_Exercise prompt_.
Beginning with the first line, please return the entries exactly through the line that contains "1431x690 pixels.", and leave out all later lines.

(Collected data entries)
_ _ _ _ _ _ _

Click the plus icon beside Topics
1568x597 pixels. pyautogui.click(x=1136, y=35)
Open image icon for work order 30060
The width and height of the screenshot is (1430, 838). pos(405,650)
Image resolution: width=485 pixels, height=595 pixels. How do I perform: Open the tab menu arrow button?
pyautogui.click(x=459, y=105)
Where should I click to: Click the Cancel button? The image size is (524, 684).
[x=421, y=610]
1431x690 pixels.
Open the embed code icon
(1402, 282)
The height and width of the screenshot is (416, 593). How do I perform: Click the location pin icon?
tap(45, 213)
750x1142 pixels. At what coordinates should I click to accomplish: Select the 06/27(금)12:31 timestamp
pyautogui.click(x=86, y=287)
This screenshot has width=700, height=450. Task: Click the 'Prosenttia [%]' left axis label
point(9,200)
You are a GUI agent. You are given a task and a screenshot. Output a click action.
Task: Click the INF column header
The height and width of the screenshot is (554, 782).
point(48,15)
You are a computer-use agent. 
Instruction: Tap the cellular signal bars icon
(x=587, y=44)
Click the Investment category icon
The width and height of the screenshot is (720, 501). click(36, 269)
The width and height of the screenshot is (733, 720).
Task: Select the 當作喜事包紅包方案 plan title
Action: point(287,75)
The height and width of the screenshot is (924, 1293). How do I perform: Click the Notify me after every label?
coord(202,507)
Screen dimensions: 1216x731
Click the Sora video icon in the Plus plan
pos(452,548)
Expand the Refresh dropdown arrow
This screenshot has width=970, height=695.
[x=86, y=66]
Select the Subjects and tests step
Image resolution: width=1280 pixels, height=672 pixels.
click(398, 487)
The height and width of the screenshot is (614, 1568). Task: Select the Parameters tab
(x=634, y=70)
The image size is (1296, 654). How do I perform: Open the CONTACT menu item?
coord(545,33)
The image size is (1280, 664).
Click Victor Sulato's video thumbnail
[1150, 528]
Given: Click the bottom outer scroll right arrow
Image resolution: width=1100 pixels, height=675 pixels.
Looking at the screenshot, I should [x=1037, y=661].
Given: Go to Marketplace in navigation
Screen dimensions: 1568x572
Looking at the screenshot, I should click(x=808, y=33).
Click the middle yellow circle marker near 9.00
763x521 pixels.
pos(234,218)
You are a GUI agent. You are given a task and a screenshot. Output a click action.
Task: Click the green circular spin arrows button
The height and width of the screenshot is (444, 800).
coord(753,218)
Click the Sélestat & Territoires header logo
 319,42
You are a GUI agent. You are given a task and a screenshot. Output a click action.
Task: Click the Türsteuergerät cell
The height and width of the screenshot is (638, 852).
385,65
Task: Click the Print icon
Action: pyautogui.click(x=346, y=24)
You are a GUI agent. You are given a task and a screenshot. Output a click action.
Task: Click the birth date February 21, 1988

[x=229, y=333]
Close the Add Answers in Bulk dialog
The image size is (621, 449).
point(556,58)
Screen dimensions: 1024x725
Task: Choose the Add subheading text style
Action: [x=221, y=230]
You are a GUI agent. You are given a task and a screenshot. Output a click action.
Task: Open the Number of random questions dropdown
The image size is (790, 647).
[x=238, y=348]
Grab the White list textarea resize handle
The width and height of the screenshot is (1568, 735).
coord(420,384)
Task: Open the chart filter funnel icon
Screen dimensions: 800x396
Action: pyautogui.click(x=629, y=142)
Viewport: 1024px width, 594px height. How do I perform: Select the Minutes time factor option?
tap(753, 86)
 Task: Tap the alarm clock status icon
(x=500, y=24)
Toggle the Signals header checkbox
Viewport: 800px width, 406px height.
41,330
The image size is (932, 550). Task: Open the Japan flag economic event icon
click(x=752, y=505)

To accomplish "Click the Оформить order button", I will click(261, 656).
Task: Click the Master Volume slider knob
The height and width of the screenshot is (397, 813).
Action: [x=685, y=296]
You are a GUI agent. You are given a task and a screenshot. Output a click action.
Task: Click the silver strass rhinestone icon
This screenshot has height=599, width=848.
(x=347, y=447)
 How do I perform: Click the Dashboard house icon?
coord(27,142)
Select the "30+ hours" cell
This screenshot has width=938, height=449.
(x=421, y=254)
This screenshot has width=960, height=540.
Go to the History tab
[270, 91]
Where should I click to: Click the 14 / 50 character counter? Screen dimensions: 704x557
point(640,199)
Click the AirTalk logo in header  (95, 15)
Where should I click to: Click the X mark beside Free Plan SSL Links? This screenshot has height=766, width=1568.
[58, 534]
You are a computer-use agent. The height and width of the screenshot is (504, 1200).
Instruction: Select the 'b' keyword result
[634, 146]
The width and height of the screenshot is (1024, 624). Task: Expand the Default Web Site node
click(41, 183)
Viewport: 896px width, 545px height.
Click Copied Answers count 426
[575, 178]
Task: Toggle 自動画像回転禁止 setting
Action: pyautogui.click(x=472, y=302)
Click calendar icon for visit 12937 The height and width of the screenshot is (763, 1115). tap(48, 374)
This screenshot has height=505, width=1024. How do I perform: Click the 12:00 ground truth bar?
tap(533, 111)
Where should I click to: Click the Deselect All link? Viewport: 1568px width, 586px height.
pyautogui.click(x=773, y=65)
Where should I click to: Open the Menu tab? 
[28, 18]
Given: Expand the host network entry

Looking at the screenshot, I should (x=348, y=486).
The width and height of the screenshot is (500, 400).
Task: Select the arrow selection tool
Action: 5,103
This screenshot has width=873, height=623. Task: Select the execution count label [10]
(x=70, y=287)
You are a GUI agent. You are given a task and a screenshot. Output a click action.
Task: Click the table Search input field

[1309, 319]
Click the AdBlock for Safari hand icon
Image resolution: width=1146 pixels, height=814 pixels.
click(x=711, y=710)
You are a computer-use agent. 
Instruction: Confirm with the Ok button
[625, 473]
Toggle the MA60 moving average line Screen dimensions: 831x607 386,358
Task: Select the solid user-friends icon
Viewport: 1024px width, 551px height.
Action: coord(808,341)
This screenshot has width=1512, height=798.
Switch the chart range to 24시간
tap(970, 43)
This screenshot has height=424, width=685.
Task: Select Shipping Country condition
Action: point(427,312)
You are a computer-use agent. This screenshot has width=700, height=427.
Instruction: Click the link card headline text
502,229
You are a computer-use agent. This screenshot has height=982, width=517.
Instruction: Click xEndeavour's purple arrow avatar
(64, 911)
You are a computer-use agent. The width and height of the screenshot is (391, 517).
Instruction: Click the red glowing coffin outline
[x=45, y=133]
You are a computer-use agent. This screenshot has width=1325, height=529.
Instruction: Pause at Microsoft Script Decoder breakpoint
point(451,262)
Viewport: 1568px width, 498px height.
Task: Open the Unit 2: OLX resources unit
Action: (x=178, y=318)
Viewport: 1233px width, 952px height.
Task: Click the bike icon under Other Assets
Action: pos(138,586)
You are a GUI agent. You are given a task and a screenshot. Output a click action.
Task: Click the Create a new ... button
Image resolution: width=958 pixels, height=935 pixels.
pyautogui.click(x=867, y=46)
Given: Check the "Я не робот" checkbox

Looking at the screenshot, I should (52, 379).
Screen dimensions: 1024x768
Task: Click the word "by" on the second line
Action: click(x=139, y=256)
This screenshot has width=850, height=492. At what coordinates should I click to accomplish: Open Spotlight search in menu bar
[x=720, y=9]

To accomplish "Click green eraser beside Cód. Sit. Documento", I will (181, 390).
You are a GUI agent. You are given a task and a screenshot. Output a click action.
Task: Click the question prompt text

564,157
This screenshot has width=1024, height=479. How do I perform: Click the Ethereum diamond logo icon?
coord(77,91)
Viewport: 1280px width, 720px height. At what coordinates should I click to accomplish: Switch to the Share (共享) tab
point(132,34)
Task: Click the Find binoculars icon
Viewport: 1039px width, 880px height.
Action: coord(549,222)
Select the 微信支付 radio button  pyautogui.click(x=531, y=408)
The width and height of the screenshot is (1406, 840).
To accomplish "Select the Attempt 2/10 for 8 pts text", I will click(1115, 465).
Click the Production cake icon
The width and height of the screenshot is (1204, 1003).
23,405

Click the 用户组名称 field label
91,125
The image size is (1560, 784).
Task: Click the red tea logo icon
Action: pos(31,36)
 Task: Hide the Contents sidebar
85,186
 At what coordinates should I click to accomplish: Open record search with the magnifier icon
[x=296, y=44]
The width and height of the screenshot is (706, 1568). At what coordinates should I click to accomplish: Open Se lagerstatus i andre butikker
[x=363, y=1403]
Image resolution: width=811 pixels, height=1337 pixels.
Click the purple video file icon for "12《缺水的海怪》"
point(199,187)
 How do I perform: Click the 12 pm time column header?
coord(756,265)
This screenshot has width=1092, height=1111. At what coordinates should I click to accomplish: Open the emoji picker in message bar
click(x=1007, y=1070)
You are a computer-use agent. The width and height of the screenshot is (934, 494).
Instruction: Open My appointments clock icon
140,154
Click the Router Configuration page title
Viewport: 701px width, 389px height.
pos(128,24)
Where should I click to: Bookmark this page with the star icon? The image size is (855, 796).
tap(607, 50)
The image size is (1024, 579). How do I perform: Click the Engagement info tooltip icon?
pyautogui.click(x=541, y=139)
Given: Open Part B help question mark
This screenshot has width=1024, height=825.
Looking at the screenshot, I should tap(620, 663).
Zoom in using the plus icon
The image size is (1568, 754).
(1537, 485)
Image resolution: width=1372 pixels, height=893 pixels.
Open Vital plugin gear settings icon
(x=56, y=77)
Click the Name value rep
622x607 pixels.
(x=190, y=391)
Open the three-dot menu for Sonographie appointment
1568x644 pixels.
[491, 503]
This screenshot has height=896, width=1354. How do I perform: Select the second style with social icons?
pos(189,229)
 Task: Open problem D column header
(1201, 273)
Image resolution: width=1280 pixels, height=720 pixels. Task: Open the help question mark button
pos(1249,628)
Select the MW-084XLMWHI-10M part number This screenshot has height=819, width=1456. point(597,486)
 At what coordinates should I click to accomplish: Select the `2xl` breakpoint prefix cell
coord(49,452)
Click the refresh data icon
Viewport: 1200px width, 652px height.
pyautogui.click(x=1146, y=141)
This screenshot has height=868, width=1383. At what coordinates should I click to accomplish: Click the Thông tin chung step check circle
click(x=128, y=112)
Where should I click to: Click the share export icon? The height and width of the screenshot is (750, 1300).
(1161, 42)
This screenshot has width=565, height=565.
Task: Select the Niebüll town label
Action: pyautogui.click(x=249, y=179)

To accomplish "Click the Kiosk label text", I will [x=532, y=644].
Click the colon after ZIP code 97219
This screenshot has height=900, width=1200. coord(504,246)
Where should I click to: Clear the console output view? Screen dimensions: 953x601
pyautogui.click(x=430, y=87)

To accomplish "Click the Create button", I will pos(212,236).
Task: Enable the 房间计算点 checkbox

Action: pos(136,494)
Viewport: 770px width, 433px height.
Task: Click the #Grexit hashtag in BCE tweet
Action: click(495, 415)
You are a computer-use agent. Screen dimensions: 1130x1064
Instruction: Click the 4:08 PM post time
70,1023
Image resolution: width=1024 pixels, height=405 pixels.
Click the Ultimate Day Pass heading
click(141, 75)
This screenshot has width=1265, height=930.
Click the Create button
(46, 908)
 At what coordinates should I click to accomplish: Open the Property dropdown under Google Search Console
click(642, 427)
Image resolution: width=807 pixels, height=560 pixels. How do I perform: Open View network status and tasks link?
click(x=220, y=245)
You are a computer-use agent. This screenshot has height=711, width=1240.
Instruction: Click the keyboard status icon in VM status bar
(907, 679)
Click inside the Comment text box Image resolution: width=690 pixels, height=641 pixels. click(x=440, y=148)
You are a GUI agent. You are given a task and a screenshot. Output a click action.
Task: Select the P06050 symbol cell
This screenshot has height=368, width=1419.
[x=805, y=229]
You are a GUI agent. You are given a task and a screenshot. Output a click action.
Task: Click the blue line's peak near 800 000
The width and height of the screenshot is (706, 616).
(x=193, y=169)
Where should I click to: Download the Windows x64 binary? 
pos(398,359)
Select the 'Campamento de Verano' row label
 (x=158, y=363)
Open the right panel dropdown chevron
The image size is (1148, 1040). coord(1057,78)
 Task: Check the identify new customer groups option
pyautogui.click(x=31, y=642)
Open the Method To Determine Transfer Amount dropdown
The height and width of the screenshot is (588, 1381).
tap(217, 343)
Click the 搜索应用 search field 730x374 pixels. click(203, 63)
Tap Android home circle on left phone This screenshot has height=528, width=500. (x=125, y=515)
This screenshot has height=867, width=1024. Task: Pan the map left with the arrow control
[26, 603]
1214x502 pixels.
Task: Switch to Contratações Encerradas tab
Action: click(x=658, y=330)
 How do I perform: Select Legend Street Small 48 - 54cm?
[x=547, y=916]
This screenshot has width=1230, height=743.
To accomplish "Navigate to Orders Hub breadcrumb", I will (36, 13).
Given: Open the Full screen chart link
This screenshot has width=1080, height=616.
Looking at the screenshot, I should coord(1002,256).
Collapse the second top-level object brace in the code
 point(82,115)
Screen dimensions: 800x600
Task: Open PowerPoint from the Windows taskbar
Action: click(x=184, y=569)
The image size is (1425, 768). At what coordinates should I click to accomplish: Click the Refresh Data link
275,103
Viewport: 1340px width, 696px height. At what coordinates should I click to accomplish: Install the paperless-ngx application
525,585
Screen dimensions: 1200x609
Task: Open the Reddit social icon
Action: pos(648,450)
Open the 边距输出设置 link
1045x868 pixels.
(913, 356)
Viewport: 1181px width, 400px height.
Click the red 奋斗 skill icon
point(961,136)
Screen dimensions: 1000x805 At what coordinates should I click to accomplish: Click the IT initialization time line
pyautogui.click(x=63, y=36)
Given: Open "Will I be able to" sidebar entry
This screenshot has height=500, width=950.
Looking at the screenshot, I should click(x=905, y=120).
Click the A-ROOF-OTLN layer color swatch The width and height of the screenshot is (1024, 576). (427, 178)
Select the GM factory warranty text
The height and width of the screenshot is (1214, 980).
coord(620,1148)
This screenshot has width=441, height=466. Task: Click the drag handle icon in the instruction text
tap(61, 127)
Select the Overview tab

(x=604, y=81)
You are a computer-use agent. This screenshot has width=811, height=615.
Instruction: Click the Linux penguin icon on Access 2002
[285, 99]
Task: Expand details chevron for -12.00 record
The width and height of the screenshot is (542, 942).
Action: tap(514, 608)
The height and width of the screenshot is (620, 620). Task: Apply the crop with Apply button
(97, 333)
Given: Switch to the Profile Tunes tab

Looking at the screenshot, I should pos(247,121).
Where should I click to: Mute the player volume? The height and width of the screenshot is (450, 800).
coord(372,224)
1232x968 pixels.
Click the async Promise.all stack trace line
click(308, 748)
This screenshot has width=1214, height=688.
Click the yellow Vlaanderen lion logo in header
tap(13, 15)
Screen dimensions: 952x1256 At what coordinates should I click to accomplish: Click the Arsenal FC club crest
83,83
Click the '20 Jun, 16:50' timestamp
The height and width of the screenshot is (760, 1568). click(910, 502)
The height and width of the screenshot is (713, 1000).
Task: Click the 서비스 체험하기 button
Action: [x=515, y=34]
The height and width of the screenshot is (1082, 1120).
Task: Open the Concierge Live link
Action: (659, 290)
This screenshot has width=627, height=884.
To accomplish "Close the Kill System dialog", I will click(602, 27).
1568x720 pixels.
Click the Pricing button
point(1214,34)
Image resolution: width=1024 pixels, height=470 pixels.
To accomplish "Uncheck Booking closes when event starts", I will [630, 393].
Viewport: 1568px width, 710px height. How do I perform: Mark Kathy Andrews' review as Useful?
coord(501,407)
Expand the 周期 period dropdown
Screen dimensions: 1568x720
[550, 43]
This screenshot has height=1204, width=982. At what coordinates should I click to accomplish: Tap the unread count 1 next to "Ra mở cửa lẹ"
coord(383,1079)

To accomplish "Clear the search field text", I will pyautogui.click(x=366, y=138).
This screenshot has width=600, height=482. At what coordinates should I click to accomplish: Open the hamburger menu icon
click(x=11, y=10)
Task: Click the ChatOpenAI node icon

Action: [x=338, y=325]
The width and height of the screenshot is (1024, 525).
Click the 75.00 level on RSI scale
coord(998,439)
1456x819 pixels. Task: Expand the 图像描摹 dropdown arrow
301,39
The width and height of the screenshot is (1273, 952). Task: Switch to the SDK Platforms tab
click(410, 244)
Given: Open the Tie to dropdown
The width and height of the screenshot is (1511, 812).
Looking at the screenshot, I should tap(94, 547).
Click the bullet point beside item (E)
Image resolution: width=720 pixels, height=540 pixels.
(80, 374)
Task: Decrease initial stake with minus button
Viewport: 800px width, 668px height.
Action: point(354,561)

_ _ _ _ _ _ _

_Result of this task_.
Click the plus icon beside Topics
1568x597 pixels. pyautogui.click(x=1136, y=35)
Open image icon for work order 30060
The width and height of the screenshot is (1430, 838). pos(405,650)
Image resolution: width=485 pixels, height=595 pixels. How do I perform: Open the tab menu arrow button?
pyautogui.click(x=459, y=105)
Where should I click to: Click the Cancel button? The image size is (524, 684).
[x=421, y=610]
1431x690 pixels.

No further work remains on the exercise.